By James Gill | NOLA.com | November 8, 2020
The big question in New Orleans DA’s races used to be who would do a better job of locking ’em up and throwing away the key.
In those good old days, the best way to whip the public into a fury was to explain that some defendant had gotten off on a “legal technicality.”
A judge, for instance, might disallow evidence seized in a warrantless search. The pretext for this was a legal technicality otherwise known as the Fourth Amendment to the United States Constitution, and the public was not convinced it served the interests of justice.
We are not talking ancient history here. Indeed, the current DA, Leon Cannizzaro, is very much the hard-nosed, old-school prosecutor, a fan of long sentences with few hang-ups about due process. He may not have presided over as many frame-ups as his storied predecessor, Harry Connick, but nobody could call him a softie. He will be remembered for coercing witnesses with counterfeit subpoenas and having domestic violence victims jailed as material witnesses.
But times are changing and the emerging preference is for shorter prison sentences and fewer of them.

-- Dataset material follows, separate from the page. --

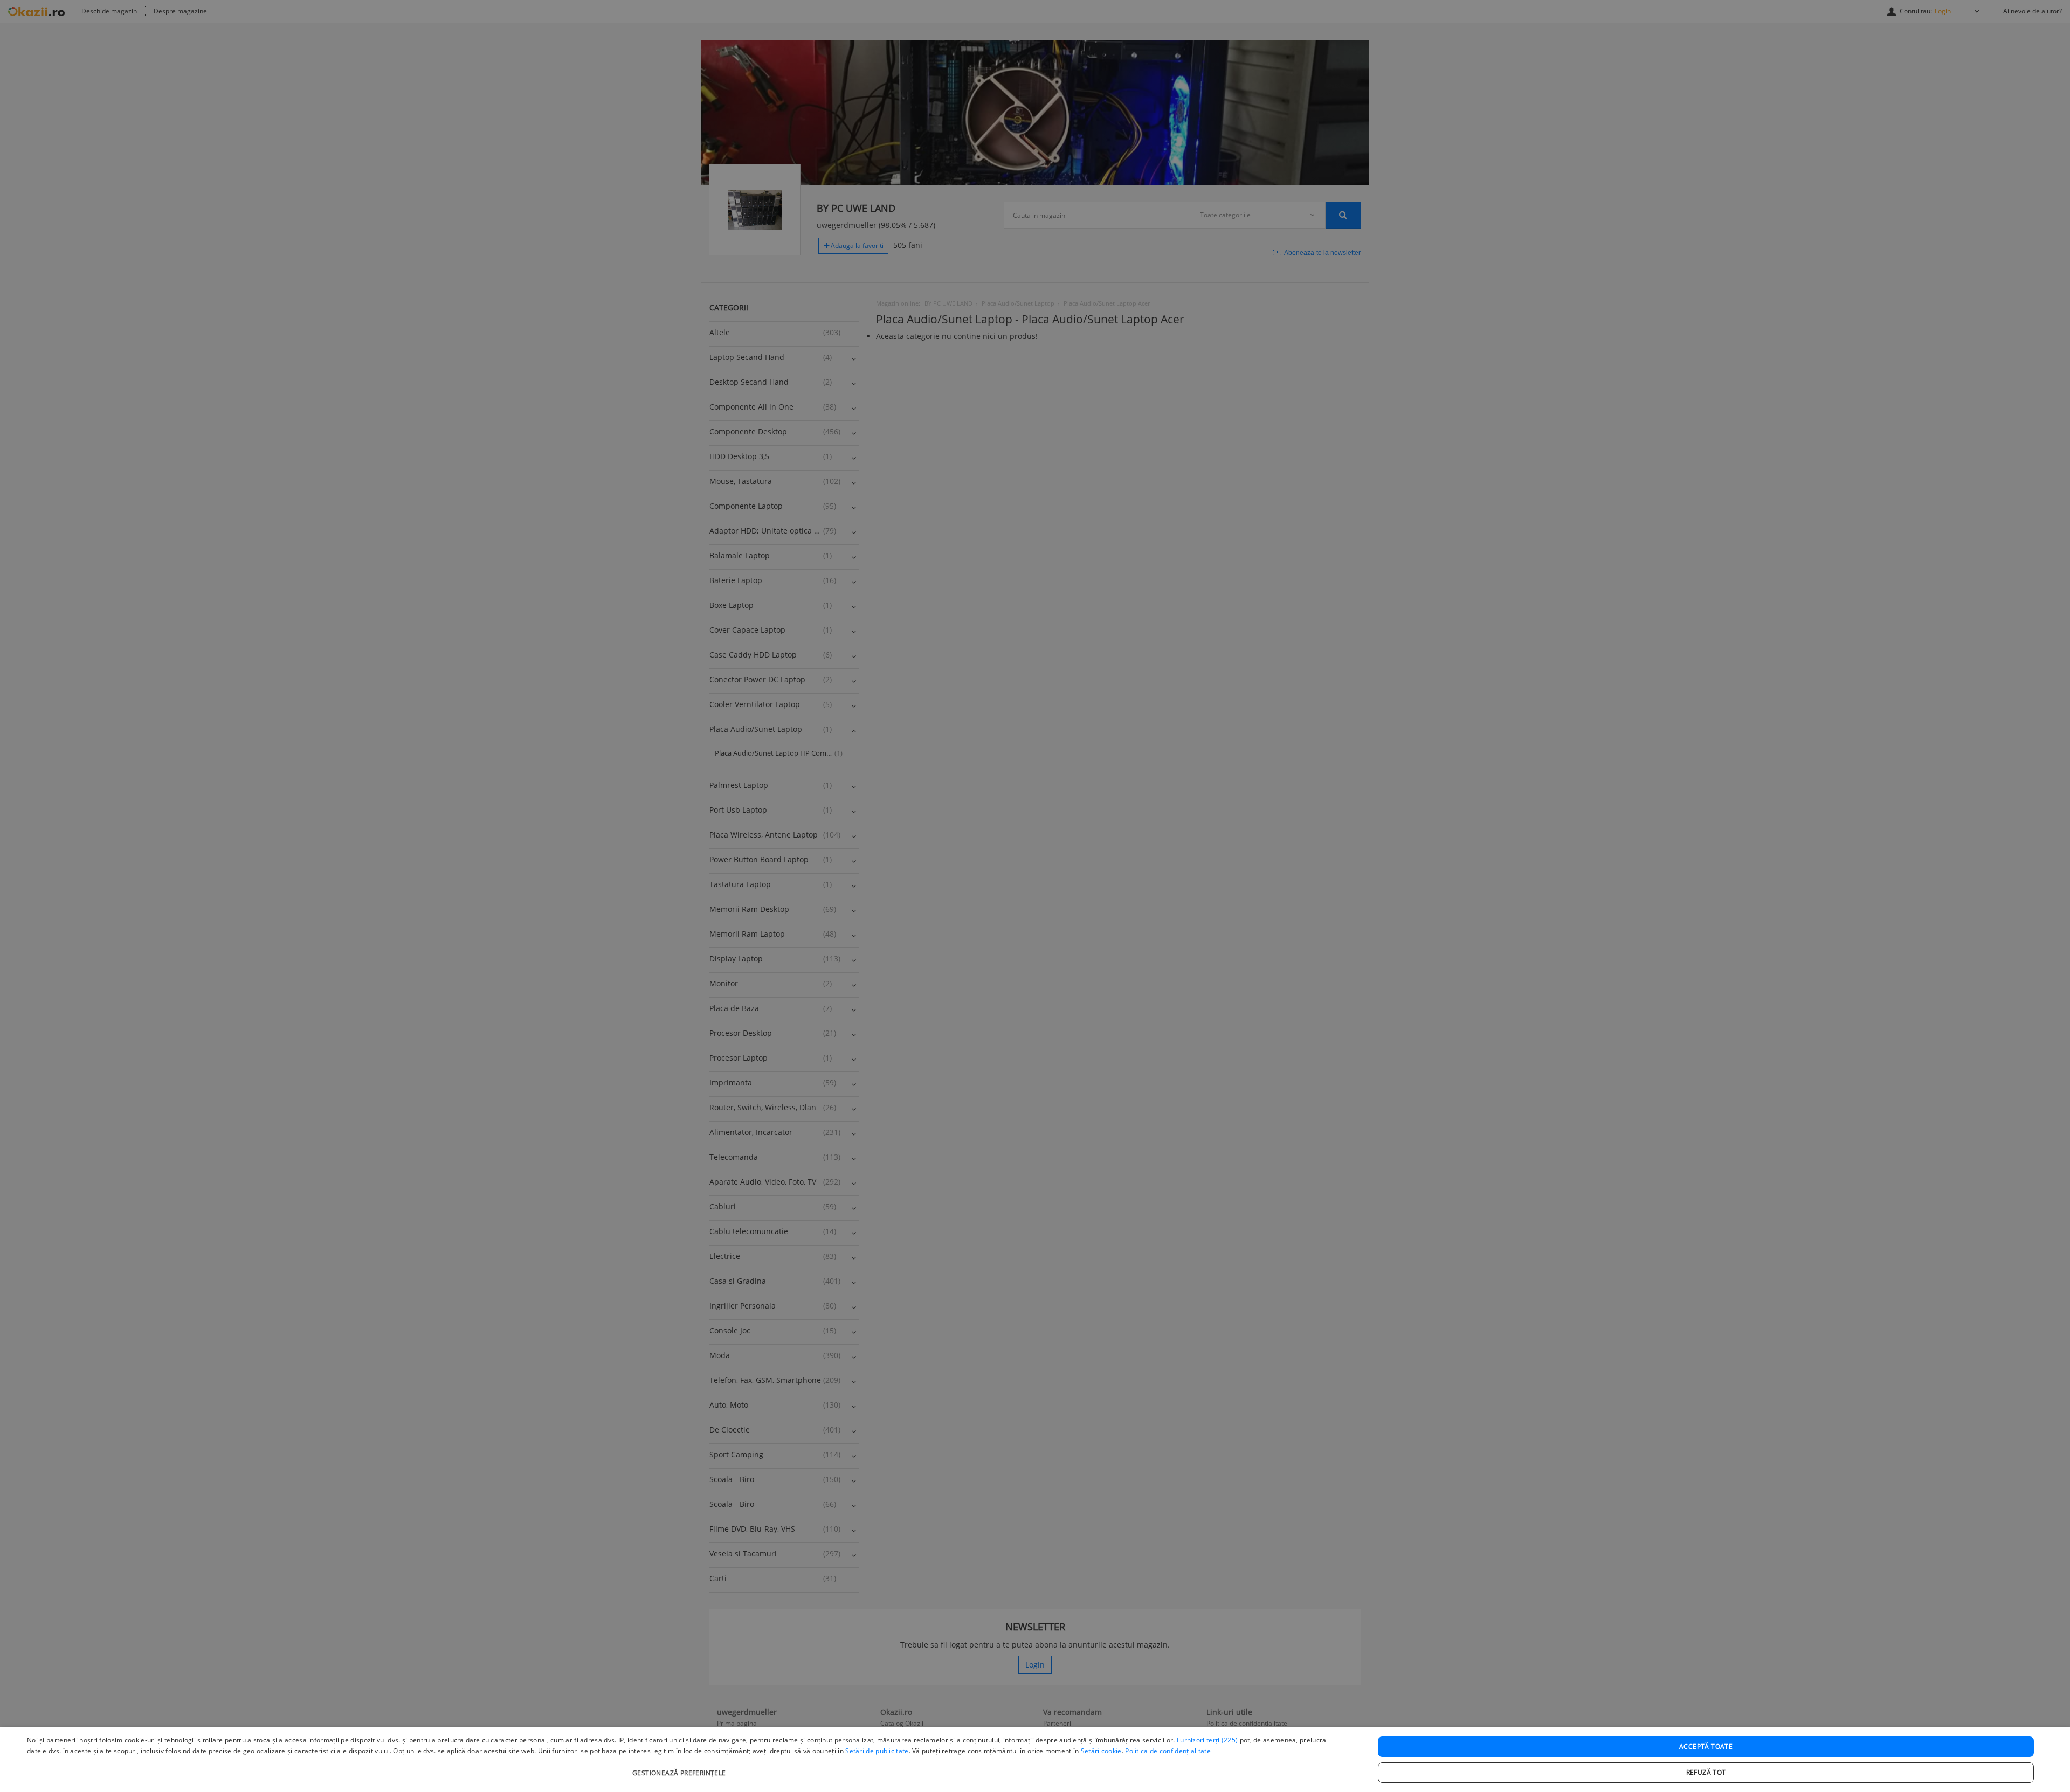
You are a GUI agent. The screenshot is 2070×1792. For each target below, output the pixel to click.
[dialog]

And for the next few years at least, prosecutors in New Orleans will not be seeking to execute anyone. Both candidates in the upcoming runoff election so promise.
Keva Landrum and Jason Williams also say they will review cold cases in the confident expectation that further miscarriages will emerge. Prosecutorial misconduct has long been rife, presumably because it has almost always gone unpunished.
The election comes amid a spike in murders. After declining for a couple of years, the rate is back up in 2020; New Orleans will not lightly give up its reputation as one of the world’s bloodiest burgs. Nevertheless, the candidates are not promising the clamp-down that would once have seemed a logical response. Back then candidates were determined not to be accused of “coddling criminals.”
Of the current contenders, Williams seems the more likely to sympathize with criminals, if only because, according to the feds, he is one. He is due for trial on a slew of tax-evasion charges a couple of days after he or Landrum takes over as DA early in the New Year. Landrum quit as a criminal court judge to run for DA.
Williams would not be the first sitting New Orleans DA to appear as a defendant in federal court — Harry Connick was acquitted of shielding an illegal bookmaker in 1990 — but there are better ways of launching a prosecutorial career. Williams alleges that Cannizzaro, who was expected to seek reelection at the time, feared his challenge and had his political adviser, Billy Schultz, orchestrate the tax charges.
Schultz is an accomplished fixer, but the case against Williams is being handled by prosecutors from the Western District of Louisiana after the U.S. Attorney’s Office in New Orleans recused itself. The Tax Division of the Justice Department in Washington approved the charges.
It seems unlikely that the Tax Division follows New Orleans politics closely or that Schultz, who has served a short spell in federal prison for a tax violation of his own, calls any shots there.
Williams is a criminal defense attorney and, in his capacity as a member of the New Orleans City Council, has neglected no opportunity to lambaste Cannizzaro for his heavy-handed tactics. If he is elected DA, he will bring an unusual appreciation of the defense bar’s mindset to the job.
Landrum promises to establish a “civil rights division” to ensure defendants get an even break, but her career has not so far been notable for reformist zeal. She comes to the election from the opposite side of the fence to Williams, and has the advantage of prosecutorial chops.
She started out as an assistant to Connick and stuck around to become first assistant when Eddie Jordan took over. It soon became apparent that Jordan was not up to the job, and he resigned under pressure in 2007, leaving Landrum to become interim DA for 11 months. During that time, she showed she was up to the job, at least according to Rafael Goyeneche, president of the Metropolitan Crime Commission, who rated her performance “outstanding.” Of course, at the time prosecutors were still rough and tough.